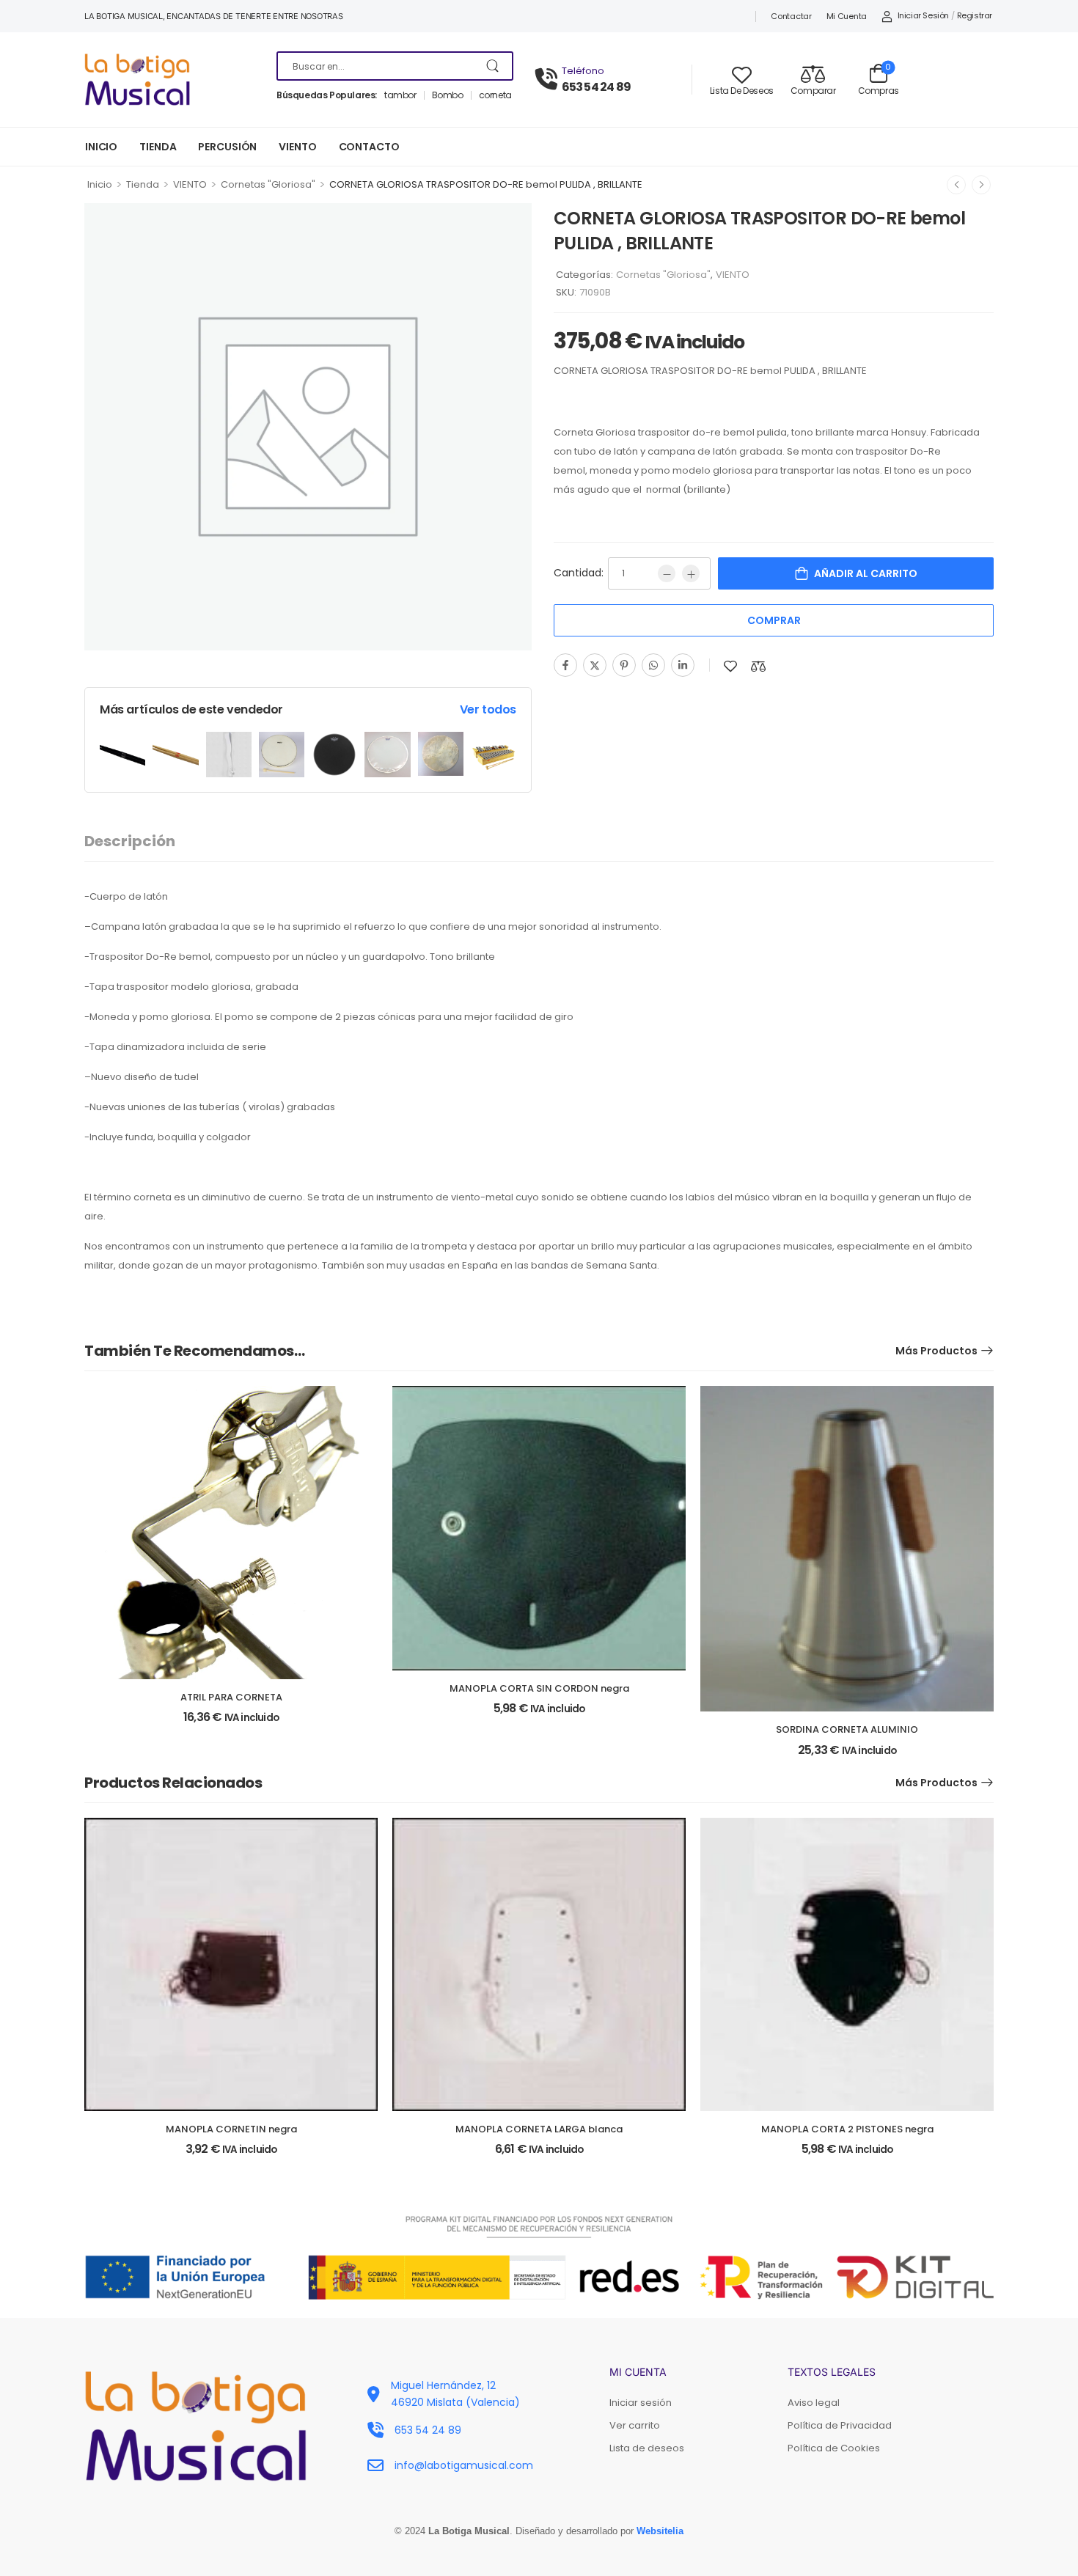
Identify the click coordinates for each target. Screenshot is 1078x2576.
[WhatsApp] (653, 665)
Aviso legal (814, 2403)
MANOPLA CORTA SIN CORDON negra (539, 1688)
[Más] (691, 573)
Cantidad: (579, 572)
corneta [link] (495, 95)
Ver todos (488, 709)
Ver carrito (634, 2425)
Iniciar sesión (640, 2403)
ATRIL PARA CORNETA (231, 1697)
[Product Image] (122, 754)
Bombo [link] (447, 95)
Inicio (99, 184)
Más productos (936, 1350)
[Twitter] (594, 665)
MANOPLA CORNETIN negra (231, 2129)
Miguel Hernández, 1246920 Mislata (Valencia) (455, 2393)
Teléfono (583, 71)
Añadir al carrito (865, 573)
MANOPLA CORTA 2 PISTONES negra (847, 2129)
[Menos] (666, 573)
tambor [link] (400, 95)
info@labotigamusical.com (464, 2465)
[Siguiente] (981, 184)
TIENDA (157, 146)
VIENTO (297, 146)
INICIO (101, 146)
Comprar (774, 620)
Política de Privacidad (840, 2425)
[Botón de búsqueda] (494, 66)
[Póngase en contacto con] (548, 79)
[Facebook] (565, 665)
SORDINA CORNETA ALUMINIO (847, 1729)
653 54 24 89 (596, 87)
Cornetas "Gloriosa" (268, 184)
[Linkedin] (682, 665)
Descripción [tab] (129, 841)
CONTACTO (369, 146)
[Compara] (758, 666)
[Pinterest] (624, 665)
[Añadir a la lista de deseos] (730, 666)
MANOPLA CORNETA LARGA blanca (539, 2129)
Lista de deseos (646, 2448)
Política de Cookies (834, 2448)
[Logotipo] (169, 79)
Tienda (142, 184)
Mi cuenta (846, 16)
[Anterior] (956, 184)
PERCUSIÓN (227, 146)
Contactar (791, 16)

■ Your instructions
With the line containing "Descripción [tab] (129, 841)" as the first and the last line above as the final one, copy those lines exactly and no others.

■ The completed task
Descripción [tab] (129, 841)
CONTACTO (369, 146)
[Compara] (758, 666)
[Pinterest] (624, 665)
[Añadir a la lista de deseos] (730, 666)
MANOPLA CORNETA LARGA blanca (539, 2129)
Lista de deseos (646, 2448)
Política de Cookies (834, 2448)
[Logotipo] (169, 79)
Tienda (142, 184)
Mi cuenta (846, 16)
[Anterior] (956, 184)
PERCUSIÓN (227, 146)
Contactar (791, 16)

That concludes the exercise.